What this exercise asks
1/ Using the article on China and blockchain below, decide whether each statement agrees with it: (a) Xi Jinping described blockchain as part of a technological revolution; (b) cryptocurrency trading is currently allowed in China; (c) in 2017, an estimated 50 to 70 percent of Bitcoin mining took place in China. Answer yes or no for each, quoting the deciding words.
2/ Translate this sentence from the article on China and blockchain below into Spanish: "The sentiment was then picked up by China’s largest TV broadcaster, as the viewers were told that “the value of blockchain is 10 times that of the internet”."
3/ According to the article on China and blockchain below, what did the Chinese central bank develop?

Extracted text
[Start of section]
Last week, China’s president Xi Jinping took Blockchain-oriented domestic politics to another level: the country’s leader mentioned blockchain as “a part of technological revolution”. The sentiment was then picked up by China’s largest TV broadcaster, as the viewers were told that “the value of blockchain is 10 times that of the internet”.
Besides the high praises coming from the top of the state, there’s action, too: in the past few days, Chinese central bank developed a system to issue blockchain-based checks instead of paper ones, while Alibaba-affiliated insurtech firm promoted blockchain use in healthcare industry. Here’s how China got there, and how state-supported blockchain adoption can coincide with severe cryptocurrency regulation.
Strong, but troubled market
China is a major player in the Bitcoin market, hosting a substantial share of Bitcoin miners (in 2017, it was estimated that 50 to 70 percent of Bitcoin mining took place in the country) and Bitcoin trading volume, although both factors used to be more impressive before a wave of regulatory suppression. At the moment, cryptocurrency trading is prohibited in the country: after the last fall’s crackdown on local exchanges and ICOs, people in China can hold cryptocurrencies, but cannot legally exchange them for fiat money.
[End of section]
Data
[Start of section]
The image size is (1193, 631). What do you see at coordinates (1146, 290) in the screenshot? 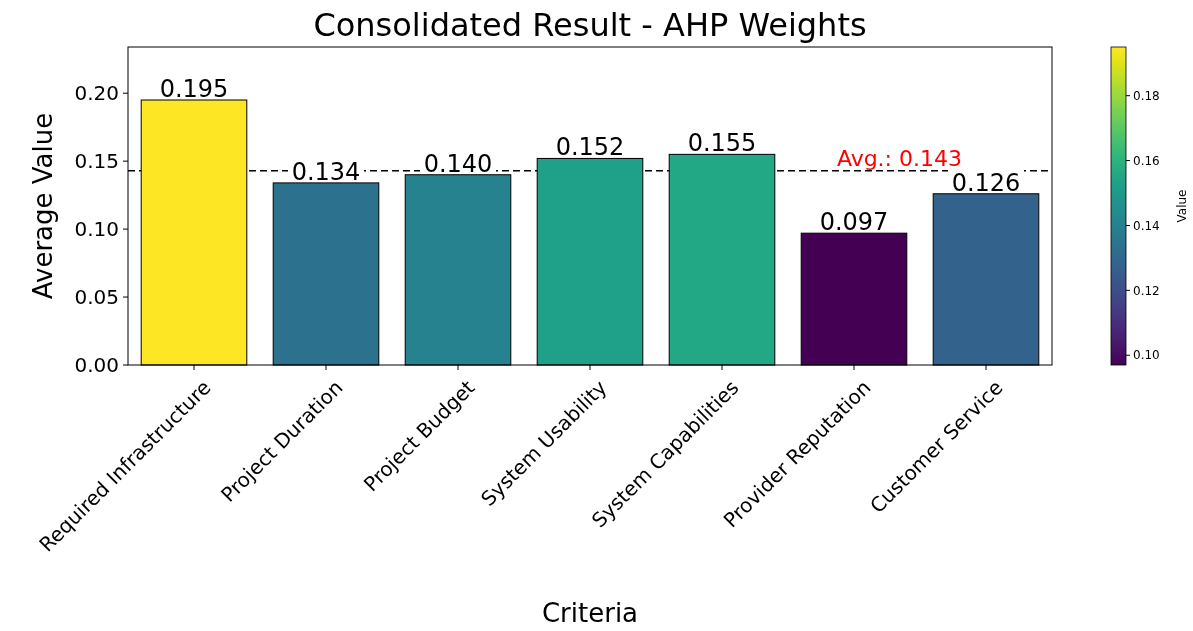
I see `color-bar-label: 0.12` at bounding box center [1146, 290].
[End of section]
Task-by-task results
1/
(a) Yes: "the country’s leader mentioned blockchain as “a part of technological revolution”"
(b) No: "At the moment, cryptocurrency trading is prohibited in the country"
(c) Yes: "in 2017, it was estimated that 50 to 70 percent of Bitcoin mining took place in the country"

2/ Ese sentimiento fue luego retomado por la mayor cadena de televisión de China, cuando se les dijo a los espectadores que «el valor de la cadena de bloques es 10 veces el de internet».

3/ A system to issue blockchain-based checks instead of paper ones.